Enter now Father Paul, a very odd sort of "man of God". I assume he's a Catholic priest because 1. he calls himself "Father" (although there maybe other cults or denominations who also use the applet, I'm not aware of them), and 2. he, at one point, performs the sign of the cross on himself. He's rather odd as his views on killing seems conflicted. At one point in the story, he says, "The hand of righteousness must sometimes be called to strike down evil. I have no illusions about that." And who could be more "righteous" than a priest? But then, later when things are going quite badly for our group of heroes and he's asked to step up and put actions to his words ("Ever fire a gun, Father?"), the good Father replies, "Christ reminded us to abandon that way of thinking and to love and forgive our enemies. I'm sorry, my friends, but I cannot take another man's life." He has no problem with loading the guns, and no problem with the rest of the men killing, but, somehow, he thinks so long as he does not actually pull the trigger, he's not part of the killing. The author (Bradley) did nothing to clarify, or to solve this conflict. A very odd priest who says you can kill, I can help, but I can't do the shooting. Perhaps, in later books, this conflict is solved.
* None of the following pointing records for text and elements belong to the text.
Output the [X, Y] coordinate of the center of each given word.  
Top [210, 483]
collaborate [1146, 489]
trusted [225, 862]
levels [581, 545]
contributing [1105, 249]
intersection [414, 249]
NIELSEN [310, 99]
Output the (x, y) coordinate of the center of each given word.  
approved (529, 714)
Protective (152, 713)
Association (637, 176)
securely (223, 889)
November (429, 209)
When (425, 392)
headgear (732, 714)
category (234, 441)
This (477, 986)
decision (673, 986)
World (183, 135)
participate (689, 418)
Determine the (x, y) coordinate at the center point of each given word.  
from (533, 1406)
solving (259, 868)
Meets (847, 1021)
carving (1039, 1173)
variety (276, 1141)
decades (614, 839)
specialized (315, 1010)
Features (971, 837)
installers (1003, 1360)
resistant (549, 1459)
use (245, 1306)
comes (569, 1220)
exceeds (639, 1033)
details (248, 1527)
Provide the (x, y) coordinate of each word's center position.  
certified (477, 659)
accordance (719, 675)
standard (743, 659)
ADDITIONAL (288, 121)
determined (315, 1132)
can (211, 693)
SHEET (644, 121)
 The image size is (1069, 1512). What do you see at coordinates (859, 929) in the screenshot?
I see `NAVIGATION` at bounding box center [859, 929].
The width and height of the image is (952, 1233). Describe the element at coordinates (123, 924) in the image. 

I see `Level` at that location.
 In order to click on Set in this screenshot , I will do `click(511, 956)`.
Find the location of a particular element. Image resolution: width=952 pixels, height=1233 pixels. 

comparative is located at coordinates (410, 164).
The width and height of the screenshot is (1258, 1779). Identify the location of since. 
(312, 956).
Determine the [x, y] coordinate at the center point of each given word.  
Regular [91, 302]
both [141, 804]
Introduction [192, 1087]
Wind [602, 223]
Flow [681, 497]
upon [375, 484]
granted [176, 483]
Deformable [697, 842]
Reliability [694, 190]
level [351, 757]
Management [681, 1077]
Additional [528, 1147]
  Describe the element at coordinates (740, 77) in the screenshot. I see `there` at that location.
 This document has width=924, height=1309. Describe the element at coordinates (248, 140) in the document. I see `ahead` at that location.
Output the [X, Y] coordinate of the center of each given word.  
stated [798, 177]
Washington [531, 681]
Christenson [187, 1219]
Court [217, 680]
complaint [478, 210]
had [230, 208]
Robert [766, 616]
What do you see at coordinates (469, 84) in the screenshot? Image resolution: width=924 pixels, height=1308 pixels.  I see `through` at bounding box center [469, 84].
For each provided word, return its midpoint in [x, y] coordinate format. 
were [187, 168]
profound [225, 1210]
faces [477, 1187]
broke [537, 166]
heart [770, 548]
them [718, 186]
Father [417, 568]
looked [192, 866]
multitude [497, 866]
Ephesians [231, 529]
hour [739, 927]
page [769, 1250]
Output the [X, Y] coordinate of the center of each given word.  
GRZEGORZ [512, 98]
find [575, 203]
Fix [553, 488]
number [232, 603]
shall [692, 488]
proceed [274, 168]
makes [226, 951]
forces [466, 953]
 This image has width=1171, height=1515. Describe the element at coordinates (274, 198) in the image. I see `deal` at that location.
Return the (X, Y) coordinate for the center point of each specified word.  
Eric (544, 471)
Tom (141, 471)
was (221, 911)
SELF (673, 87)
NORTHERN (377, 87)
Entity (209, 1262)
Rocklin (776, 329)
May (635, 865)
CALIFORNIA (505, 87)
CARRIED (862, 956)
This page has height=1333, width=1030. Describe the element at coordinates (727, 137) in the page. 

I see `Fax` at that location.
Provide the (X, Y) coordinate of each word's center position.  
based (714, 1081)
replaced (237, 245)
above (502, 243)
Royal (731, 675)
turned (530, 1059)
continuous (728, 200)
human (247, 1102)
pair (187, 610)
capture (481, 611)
And what can we do with "Bowie" the dog; a dog so smart even Lassie can't compete (remember Lassie? Who, when told by little Timmy, "Lassie, go get Gramps and bring the hundred foot climbing rope, and two lanters so we can get these trapped miners out of the hole." And in the next scene, here comes Gramps, with all the equipment...how did Lassie do that? Truly a wonder dog).
But Bowie! Now here's a dog that Mason has never seen before, has no idea what sort of training the dog has (if any), and yet, well, here's an example: ' "Mason leaned over to Bowie and said, "Announce yourself." ' Bowie looked at him, and then back at the large audience. When Mason continued to stare at him, the dog finally let out a loud woof!' " There is no way Mason could have known what the dog would do, and yet, Bowie did exactly the right thing. And he always knows just what to do, even when given long and somewhat complex commands (after all he is a dog). For example: our heroes are bunched up in the church waiting for the bad guys to attack, and Mason is giving everyone an assignment. To Bowie he says, "You're in this too, boy. Your job is to make it unpleasant for anyone trying to breach the windows or doors. Can you do that for me?" Then "Bowie's eyes narrowed and he gave a short bark." A dog that can understand "breach" is even beyond Rin Tin Tin. But he did, and he can through do exactly what he was told. That is ridiculous. But there's more: during the battle, a hole was blown through the back wall and a some baddies tried to crawl through. Bowie jumped the first, pulled him all the way through, and shook him till the bad guy's neck snapped. A moment later, Mason simply nods at Bowie and Bowie released the dead man: just from a nod. And that nod to a dog that Mason knows nothing about. Amazing. Also, totally unbelievable. And, for my last example: the back door gets shot through and Mason tells Bowie, "Wait 'till they come through..." and, apparently, Bowie did just that. There are quite a number of such ridiculous scenes in the book. All of which I found to be insulting to my intelligence.
There are a number of problems with logic in the book. For exampe: when the Father rang the bell at the church to have everyone come to hear with Mason had to say, almost every one showed up. Well, almost. None of the baddies showed up. And yet, they were holed up at the Walmart which was only two miles away. To believe they could not hear the bell (when everyone else did), and not go to investigate, is never explained in the book...but really neede to be.
All in all, this novel fails on too many levels to be worth recommending.
I enjoyed this book, but have two complaints. One, it felt a bit short, and second the (woman) President of the US is unnecessarily portrayed as a weak gender stereotype.